**Work instruction**:
Where the records hold the string "link", show the whole line it sits on.

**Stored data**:
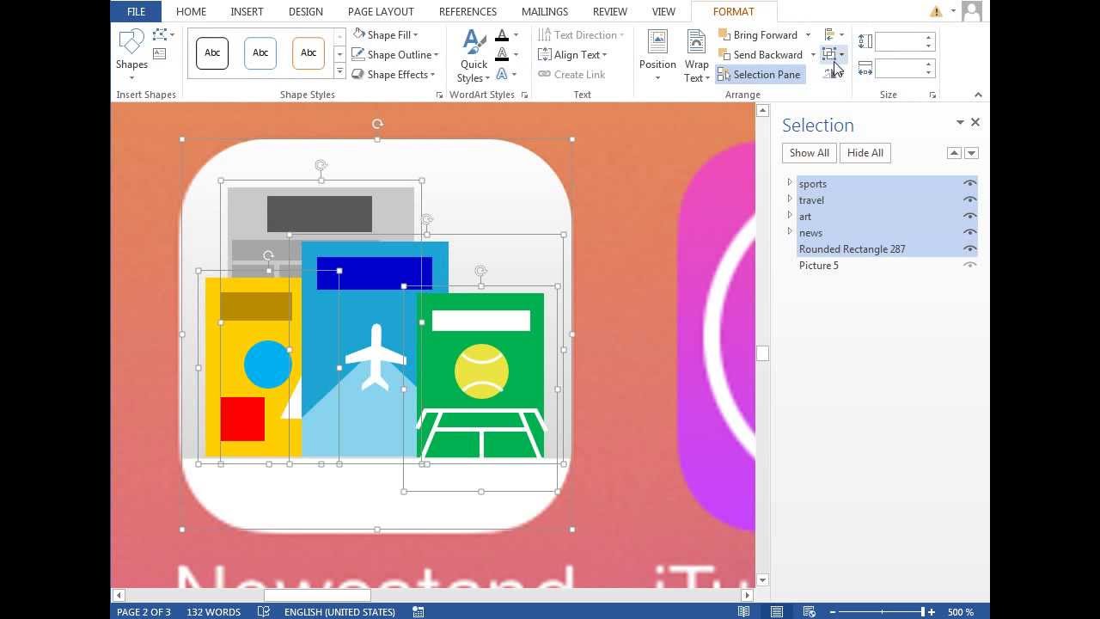
Task: Click the Hide All button
Action: pyautogui.click(x=865, y=152)
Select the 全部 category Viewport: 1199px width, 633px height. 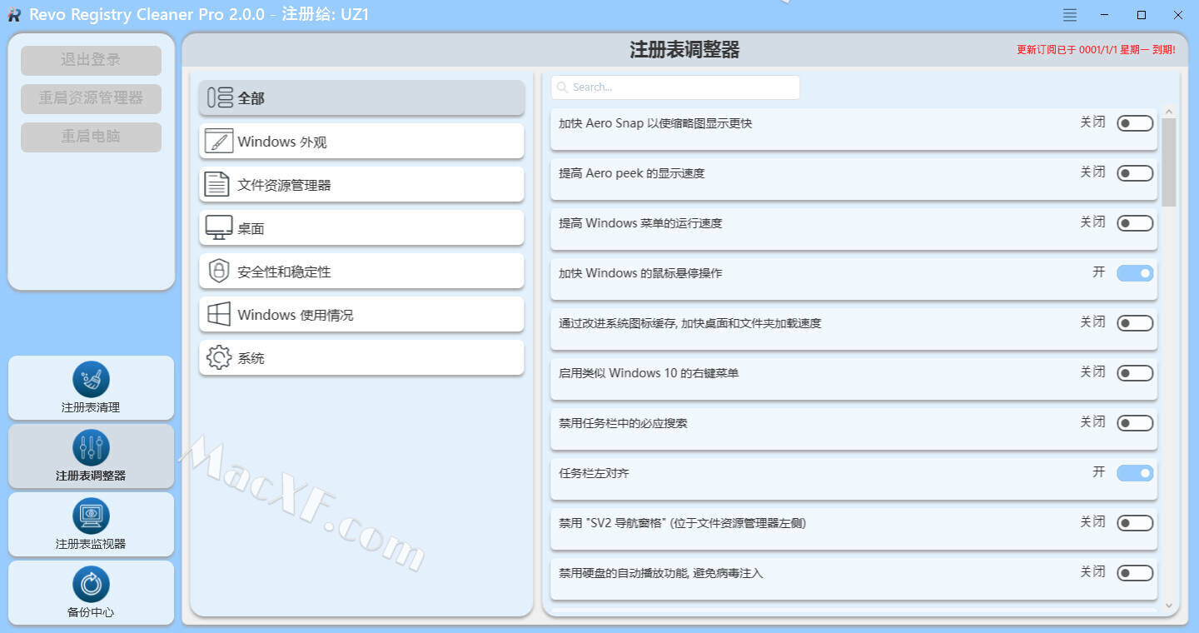pyautogui.click(x=361, y=98)
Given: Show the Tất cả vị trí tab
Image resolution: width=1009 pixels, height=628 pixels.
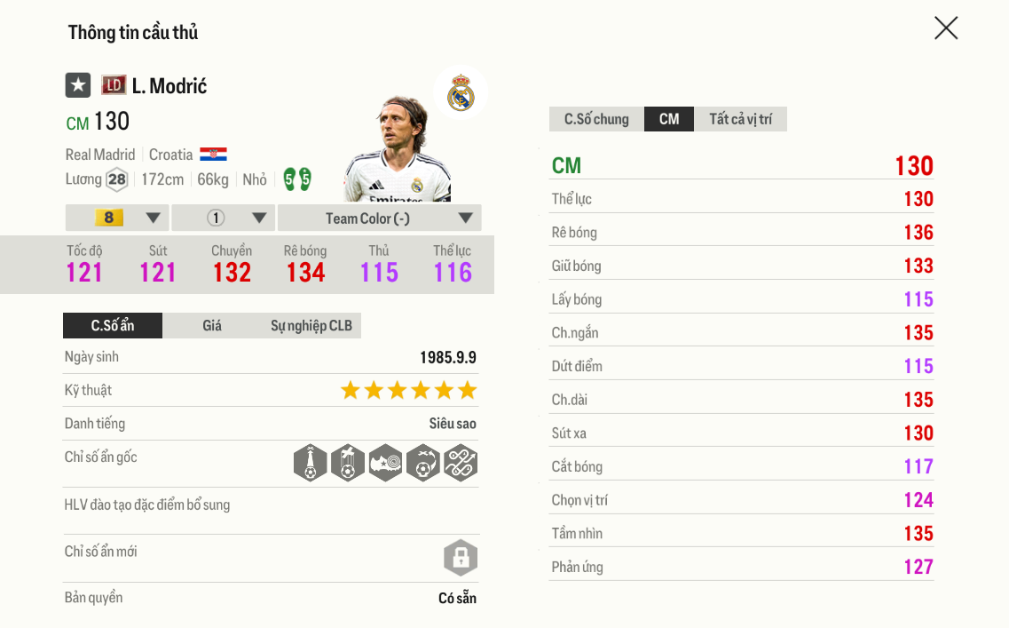Looking at the screenshot, I should click(x=740, y=119).
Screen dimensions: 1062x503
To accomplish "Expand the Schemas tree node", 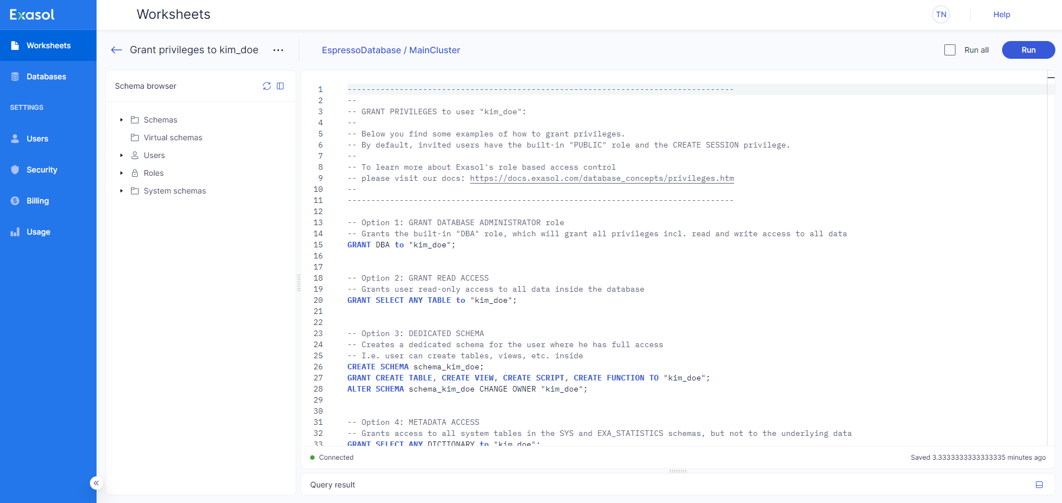I will point(122,120).
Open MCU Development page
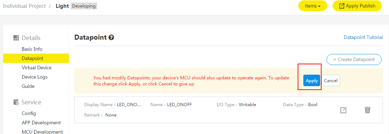 (x=42, y=132)
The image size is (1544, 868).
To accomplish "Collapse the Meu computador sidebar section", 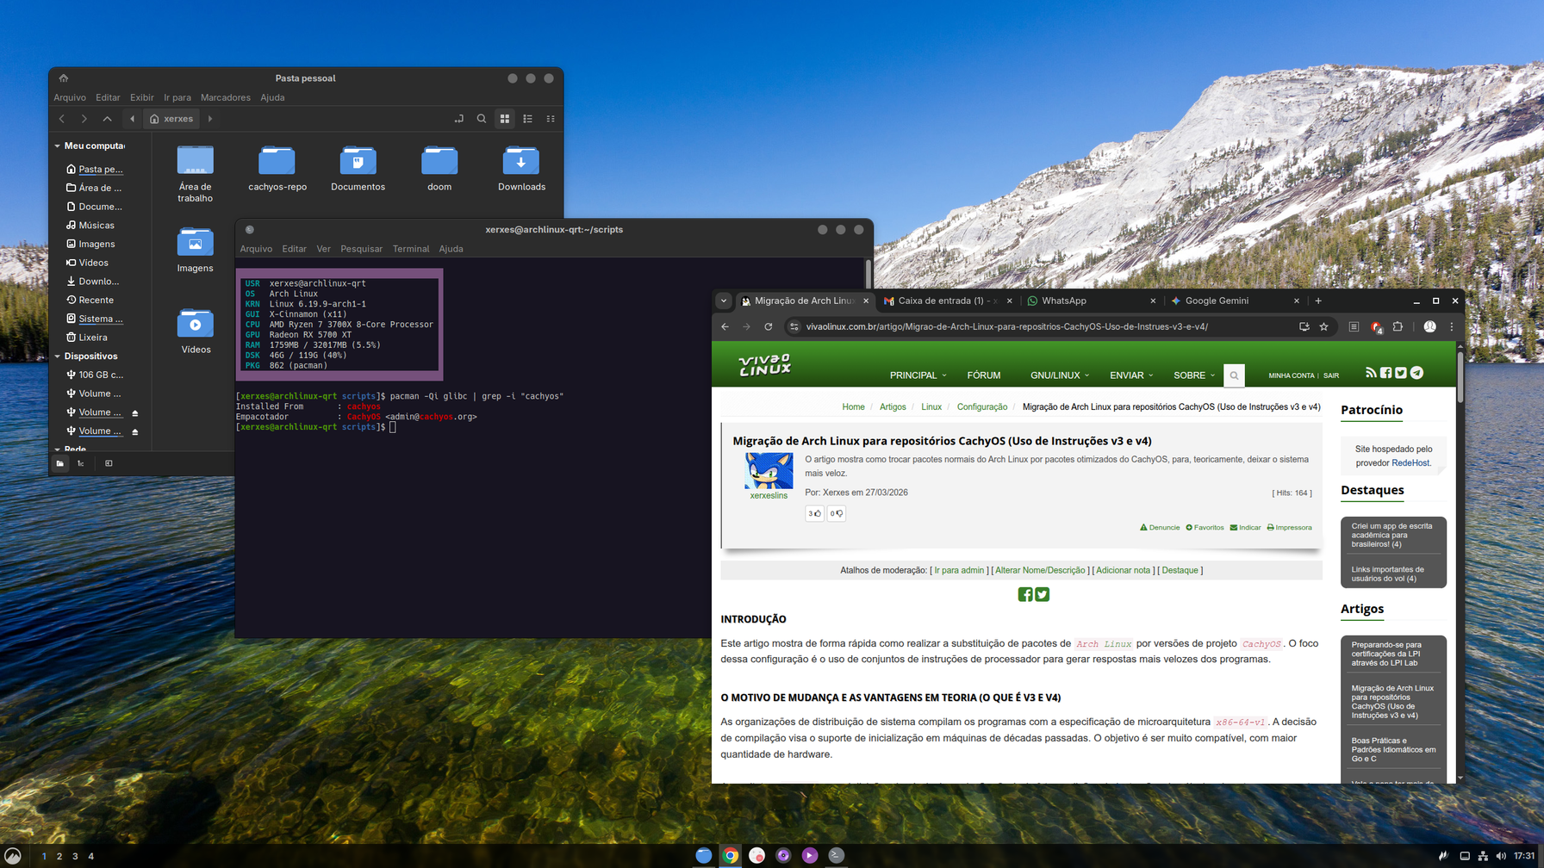I will tap(58, 146).
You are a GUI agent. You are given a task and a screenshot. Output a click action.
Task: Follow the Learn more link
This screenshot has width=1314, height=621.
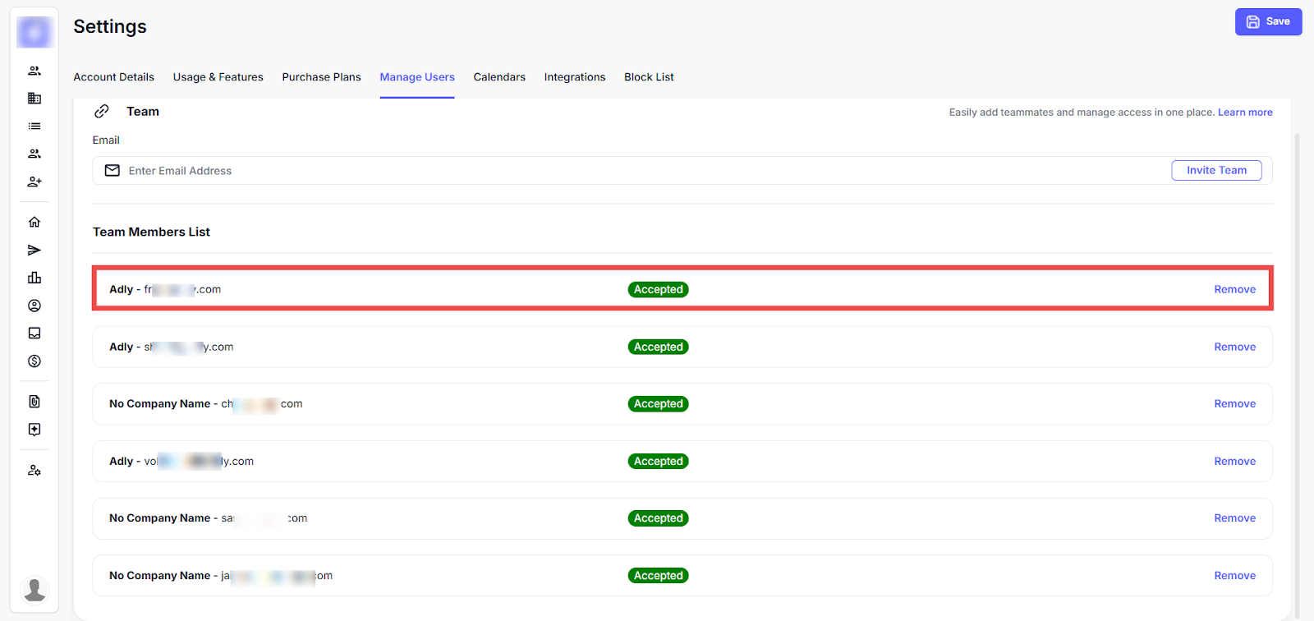coord(1245,113)
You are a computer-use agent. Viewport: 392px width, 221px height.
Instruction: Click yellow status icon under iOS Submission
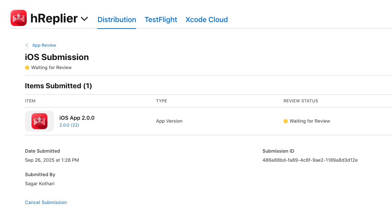(27, 68)
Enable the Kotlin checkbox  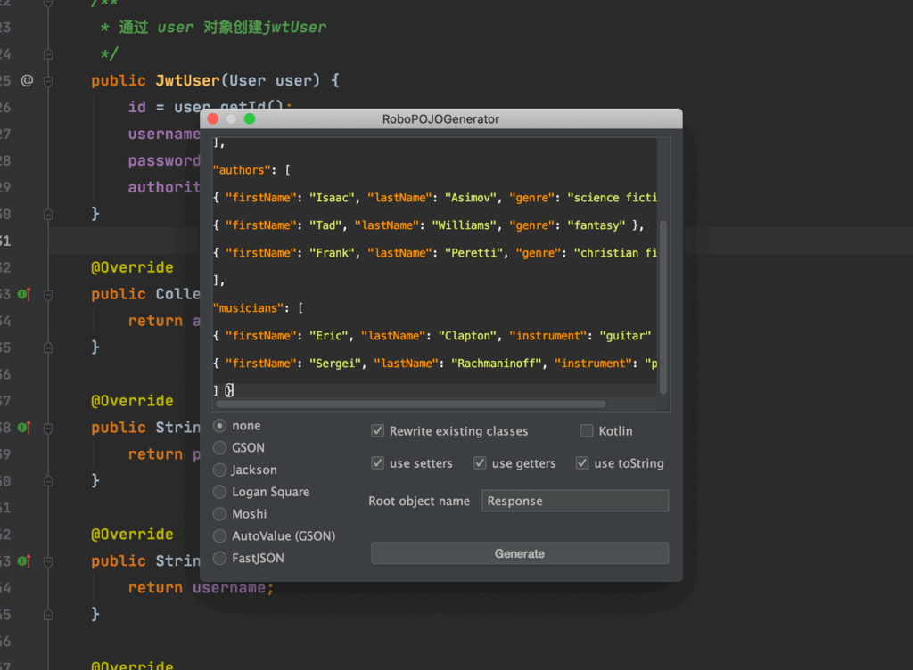[x=587, y=431]
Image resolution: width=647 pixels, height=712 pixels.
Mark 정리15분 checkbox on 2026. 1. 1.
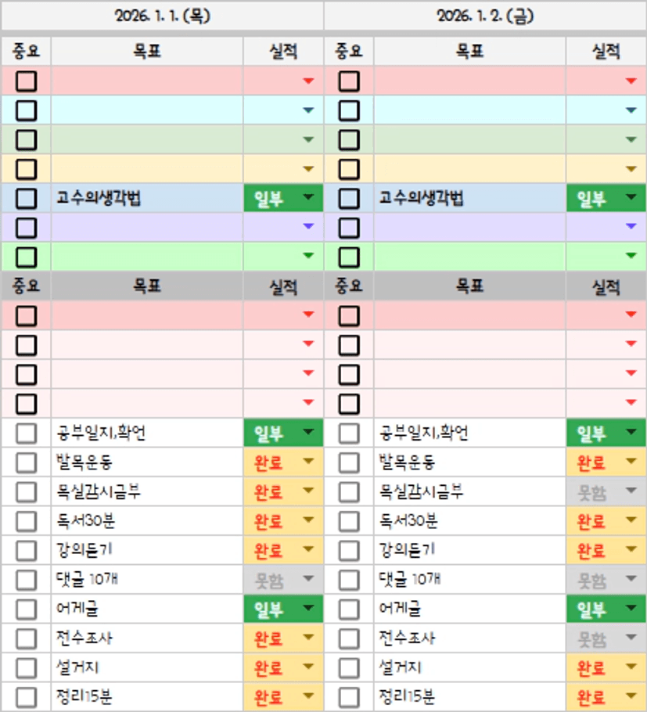(x=26, y=697)
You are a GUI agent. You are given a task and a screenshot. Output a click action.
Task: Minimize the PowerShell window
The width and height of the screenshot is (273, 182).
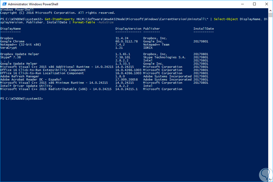click(x=242, y=4)

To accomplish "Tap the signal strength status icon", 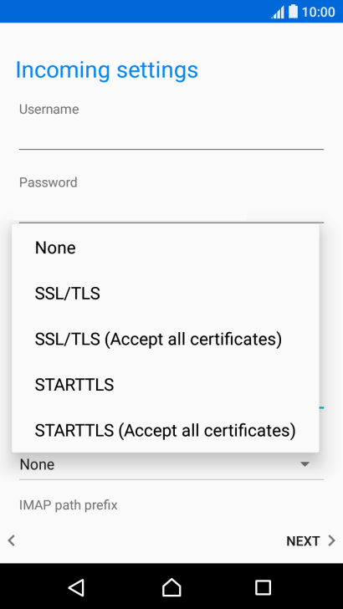I will 278,13.
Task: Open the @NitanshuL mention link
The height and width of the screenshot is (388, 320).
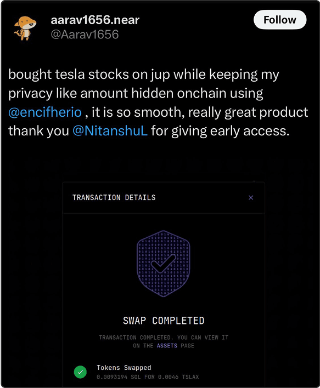Action: (110, 131)
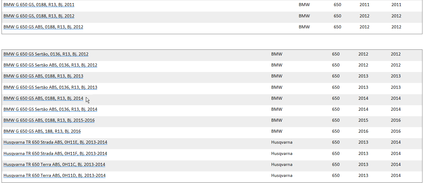Click the 650 displacement cell in the 0H11D row
This screenshot has height=183, width=424.
(336, 175)
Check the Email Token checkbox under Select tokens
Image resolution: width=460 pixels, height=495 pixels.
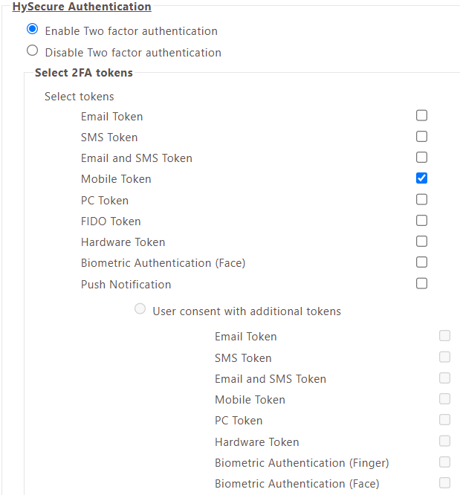pos(421,115)
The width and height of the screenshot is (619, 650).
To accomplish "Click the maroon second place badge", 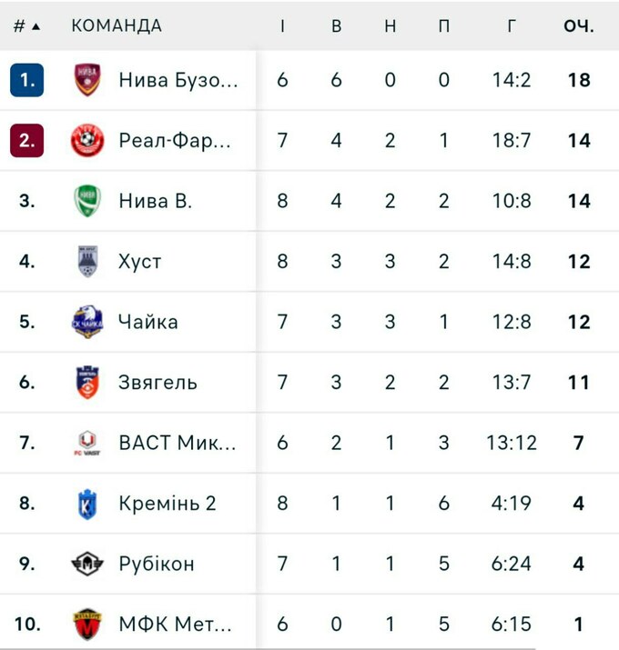I will point(27,141).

**Problem solution**:
Task: Follow the Learn more link
Task: Open the @NitanshuL mention link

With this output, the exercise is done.